Сергей Бабкин околачивался вокруг лесопарка уже минут сорок, но счастья ему до сих пор не привалило. «Счастье просто так, само, не приходит, — мрачно размышлял он. — Ему надо условия создавать». Выходя сегодня на улицу, Бабкин не сомневался в том, что он для своего счастья условия обязательно создаст, но грубая проза жизни вмешалась в его планы довольно безжалостным образом: в метро у Бабкина вытащили бумажник. «Вот лох последний, — бранился Сергей, которому не столько было жаль денег, сколько новенького портмоне. — Догадался в задний карман сунуть, а! Сыщик хренов». Но бранные слова помогали мало. Вдалеке прогуливались мамаши с колясками, пищали дети, а время уходило зря. «Ну и черт с вами со всеми!» — непонятно к кому обратился Бабкин и уже собрался уходить, как вдруг увидел в кустах ее.
Странно, как он не заметил ее раньше. Она стояла почти на виду, прикрытая только нежной, начинающей зеленеть веточкой какого-то чахлого кустика. Улыбаясь ей, словно старой знакомой, Бабкин подошел, наклонился и взял бутылку за холодное горлышко. Она была тяжелая.
— Слышь, мужик, — окликнули его сзади. — Ты бы бутылочку-то поставил, а?
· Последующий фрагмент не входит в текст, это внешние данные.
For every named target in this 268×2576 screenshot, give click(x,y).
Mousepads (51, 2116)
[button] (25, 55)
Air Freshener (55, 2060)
Сергей оглянулся. Ну, вот и оно. Счастье. То, что на данный момент счастье приняло облик бомжа с испитым лицом и ореолом всевозможных запахов, Бабкина не смутило. Будучи немножко философом, он знал: неважно, в каком виде к тебе является счастье, — важно, что оно тебе приносит.
— Да я так, ничего, — миролюбиво откликнулся Бабкин, протягивая бутылку бомжу. — Этикетку хотел посмотреть. Не видел таких раньше, понимаешь?
Мужик торопливо схватил бутылку и сунул в сумку, где уже позвякивали ее товарки.
— Да я сам, слышь, порой удивляюсь. И чего только народ сейчас не пьет! — охотно поддержал он светскую беседу. — Иной раз такую беду найдешь, что ее даже в приемку нести страшно — вдруг не возьмут?